Global drinks company Constellation Brands has reported a 12% growth in net sales for fiscal year 2017.
Net sales for the beer business increased 17$. This was due to a 13% increase in organic net sales driven primarily by volume growth and favorable pricing, the company says, and the acquisition benefit from Ballast Point.
“Our beer business continues to be a powerhouse for growth. We exceeded our profit and margin goals for the year,” says Rob Sands, president and chief executive officer, Constellation Brands, in a press release. “These excellent results were driven by solid performance for every brand in our portfolio, which resulted in Constellation being the #1 growth contributor to the U.S. beer industry for the year. In addition, our portfolio posted industry-leading depletion growth in the 9 to 10 percent range for the first calendar quarter of 2017 after a challenging December for the U.S. beer industry,” said Sands.
Wine and spirits net sales increased 6%. This reflects a 4% increase in organic net sales on a constant currency basis driven primarily by volume growth and favorable mix, the company says, and the acquisition benefit primarily from Meiomi and Prisoner. These benefits were partially offset by the divestiture of the Canadian wine business.

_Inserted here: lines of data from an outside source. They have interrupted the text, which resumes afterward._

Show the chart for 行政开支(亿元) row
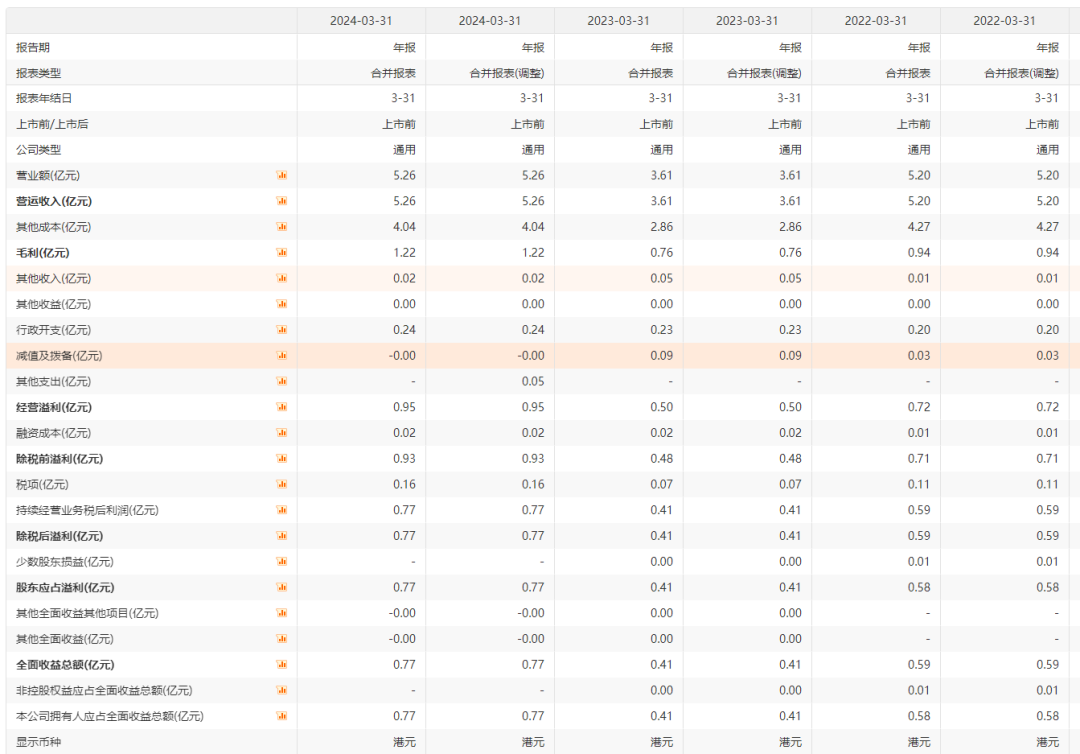This screenshot has width=1080, height=754. (282, 330)
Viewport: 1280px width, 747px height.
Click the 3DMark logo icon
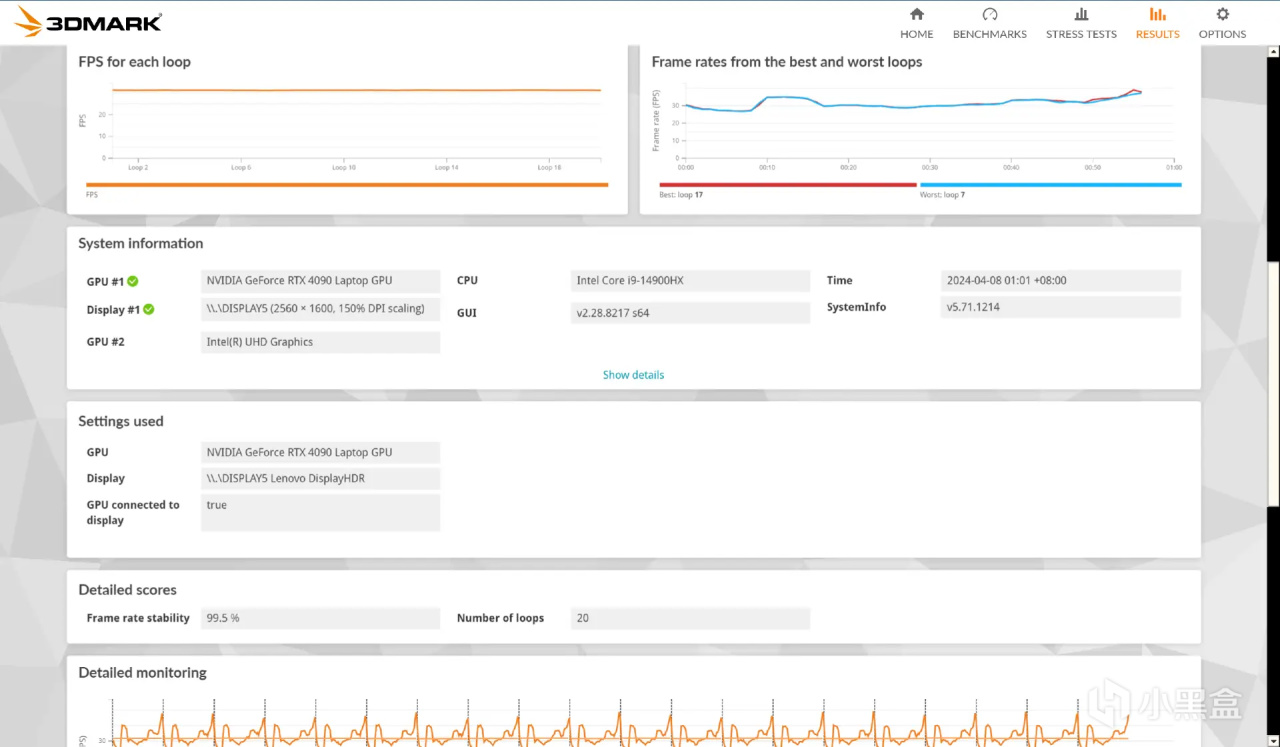pos(29,21)
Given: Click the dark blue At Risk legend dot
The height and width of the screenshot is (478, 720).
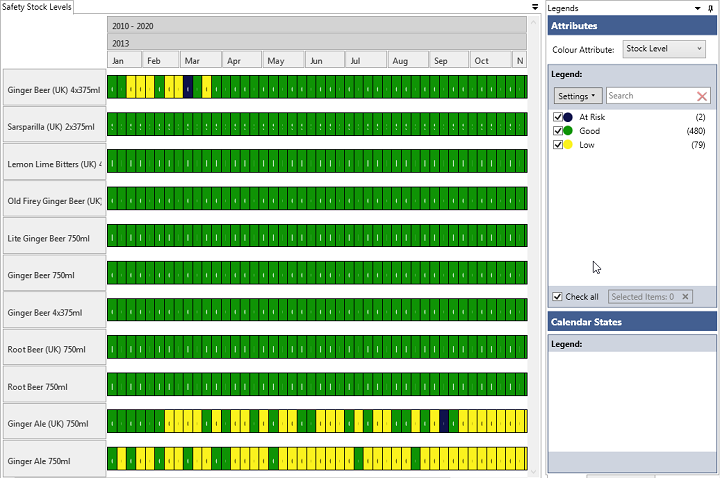Looking at the screenshot, I should coord(568,117).
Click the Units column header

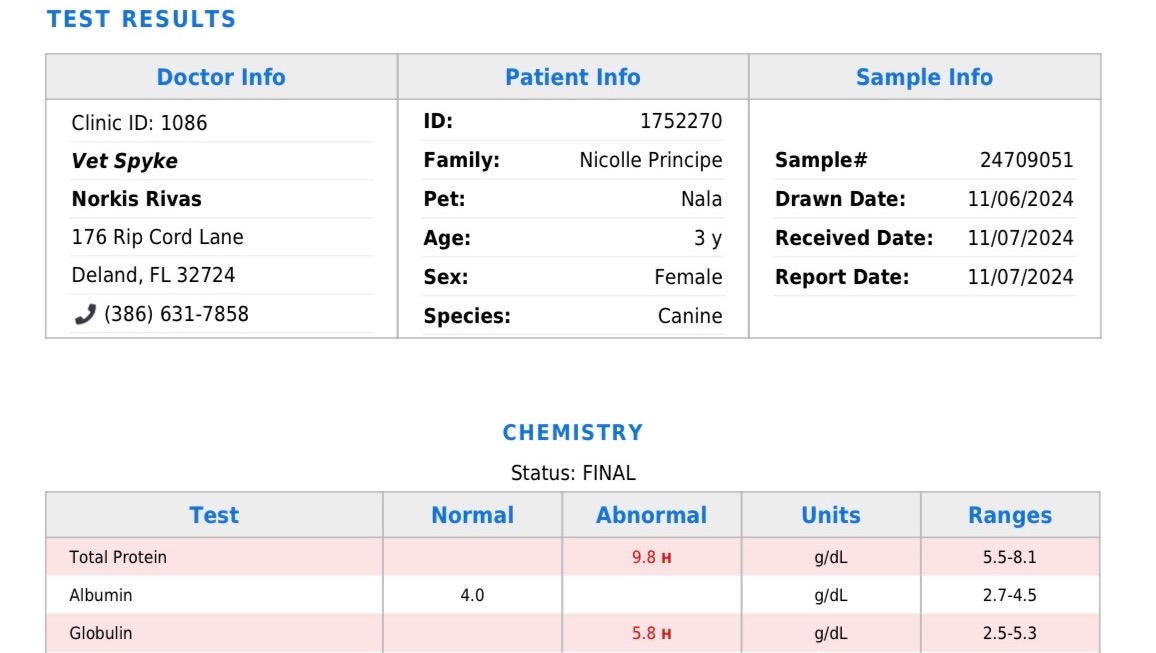click(x=831, y=515)
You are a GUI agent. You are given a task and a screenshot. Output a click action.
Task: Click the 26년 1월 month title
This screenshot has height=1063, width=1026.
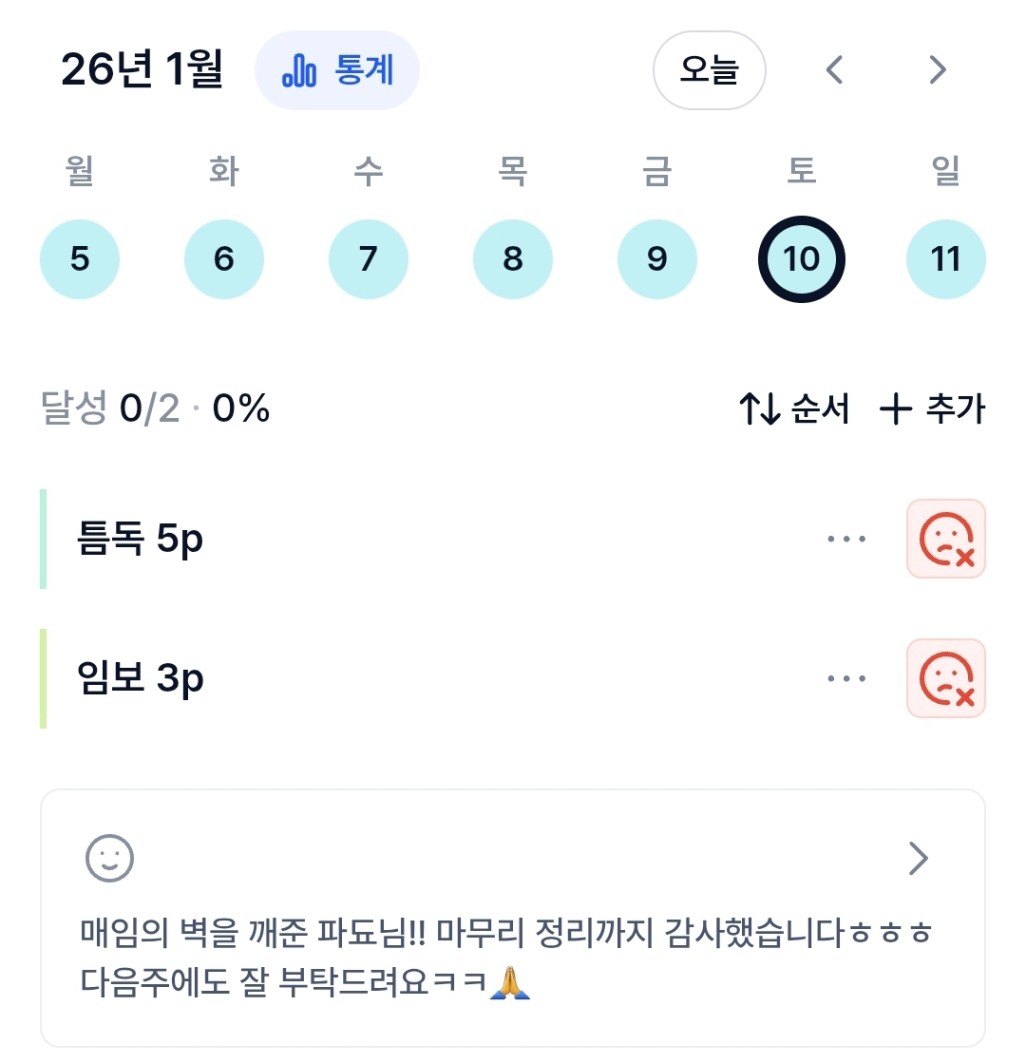point(142,70)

“Our wine and spirits business achieved strong earnings growth and margin expansion driven by our fast-growing, high-margin Focus Brands, which collectively delivered depletion growth of nine percent for the year,” says Sands. “We continue to gain distribution for our newly acquired High West whiskey brands, as well as the Prisoner and Charles Smith wine brands, all of which posted strong, double-digit depletion growth for the year.”
The company completed the sale of its Canadian wine business to Ontario Teachers’ Pension Plan on December 17, 2016. The transaction was valued at $775 million and the company received cash proceeds, net of outstanding debt and direct costs to sell, of $575 million, subject to post-closing adjustments.